Exercise:
The reply should contain each record below, returned exactly as given.

********

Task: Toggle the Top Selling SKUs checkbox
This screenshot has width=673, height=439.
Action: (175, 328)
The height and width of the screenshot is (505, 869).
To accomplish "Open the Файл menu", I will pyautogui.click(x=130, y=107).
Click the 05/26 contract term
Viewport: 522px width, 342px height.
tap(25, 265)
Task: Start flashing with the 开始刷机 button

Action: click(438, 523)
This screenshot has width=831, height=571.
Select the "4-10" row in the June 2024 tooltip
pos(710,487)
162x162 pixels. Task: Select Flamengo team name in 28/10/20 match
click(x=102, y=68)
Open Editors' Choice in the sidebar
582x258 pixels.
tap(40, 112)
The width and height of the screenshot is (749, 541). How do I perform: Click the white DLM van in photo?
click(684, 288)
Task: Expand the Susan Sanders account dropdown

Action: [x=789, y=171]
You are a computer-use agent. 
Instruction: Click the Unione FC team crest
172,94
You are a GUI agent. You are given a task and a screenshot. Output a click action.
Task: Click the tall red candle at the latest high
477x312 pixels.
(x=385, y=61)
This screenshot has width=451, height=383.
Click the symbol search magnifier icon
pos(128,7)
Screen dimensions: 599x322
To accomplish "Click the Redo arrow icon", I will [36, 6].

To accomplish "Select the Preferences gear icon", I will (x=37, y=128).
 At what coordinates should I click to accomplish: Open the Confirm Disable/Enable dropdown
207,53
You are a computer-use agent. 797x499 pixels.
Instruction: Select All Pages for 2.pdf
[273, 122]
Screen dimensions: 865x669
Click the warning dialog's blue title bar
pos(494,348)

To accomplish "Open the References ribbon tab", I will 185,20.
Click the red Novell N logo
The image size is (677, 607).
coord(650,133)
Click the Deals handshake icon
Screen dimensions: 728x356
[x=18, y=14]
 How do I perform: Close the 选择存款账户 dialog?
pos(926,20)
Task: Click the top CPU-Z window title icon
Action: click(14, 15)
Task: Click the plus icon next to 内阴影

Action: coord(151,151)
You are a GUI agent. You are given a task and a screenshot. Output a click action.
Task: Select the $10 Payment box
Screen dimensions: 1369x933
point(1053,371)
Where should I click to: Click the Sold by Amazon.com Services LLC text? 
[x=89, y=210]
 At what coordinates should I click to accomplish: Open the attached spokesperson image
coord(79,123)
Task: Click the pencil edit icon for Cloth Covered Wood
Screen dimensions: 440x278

********

Expected answer:
Task: Toggle the Top Selling SKUs checkbox
This screenshot has width=673, height=439.
Action: (175, 328)
The height and width of the screenshot is (505, 869).
To accomplish "Open the Файл menu", I will pyautogui.click(x=130, y=107).
Click the 05/26 contract term
Viewport: 522px width, 342px height.
tap(25, 265)
Task: Start flashing with the 开始刷机 button

Action: click(438, 523)
This screenshot has width=831, height=571.
Select the "4-10" row in the June 2024 tooltip
pos(710,487)
162x162 pixels. Task: Select Flamengo team name in 28/10/20 match
click(x=102, y=68)
Open Editors' Choice in the sidebar
582x258 pixels.
tap(40, 112)
The width and height of the screenshot is (749, 541). How do I perform: Click the white DLM van in photo?
click(684, 288)
Task: Expand the Susan Sanders account dropdown

Action: [x=789, y=171]
You are a computer-use agent. 
Instruction: Click the Unione FC team crest
172,94
You are a GUI agent. You are given a task and a screenshot. Output a click action.
Task: Click the tall red candle at the latest high
477x312 pixels.
(x=385, y=61)
This screenshot has width=451, height=383.
Click the symbol search magnifier icon
pos(128,7)
Screen dimensions: 599x322
To accomplish "Click the Redo arrow icon", I will [36, 6].

To accomplish "Select the Preferences gear icon", I will (x=37, y=128).
 At what coordinates should I click to accomplish: Open the Confirm Disable/Enable dropdown
207,53
You are a computer-use agent. 797x499 pixels.
Instruction: Select All Pages for 2.pdf
[273, 122]
Screen dimensions: 865x669
Click the warning dialog's blue title bar
pos(494,348)

To accomplish "Open the References ribbon tab", I will 185,20.
Click the red Novell N logo
The image size is (677, 607).
coord(650,133)
Click the Deals handshake icon
Screen dimensions: 728x356
[x=18, y=14]
 How do I perform: Close the 选择存款账户 dialog?
pos(926,20)
Task: Click the top CPU-Z window title icon
Action: click(14, 15)
Task: Click the plus icon next to 内阴影

Action: coord(151,151)
You are a GUI agent. You are given a task and a screenshot. Output a click action.
Task: Select the $10 Payment box
Screen dimensions: 1369x933
point(1053,371)
Where should I click to: Click the Sold by Amazon.com Services LLC text? 
[x=89, y=210]
 At what coordinates should I click to accomplish: Open the attached spokesperson image
coord(79,123)
Task: Click the pencil edit icon for Cloth Covered Wood
Screen dimensions: 440x278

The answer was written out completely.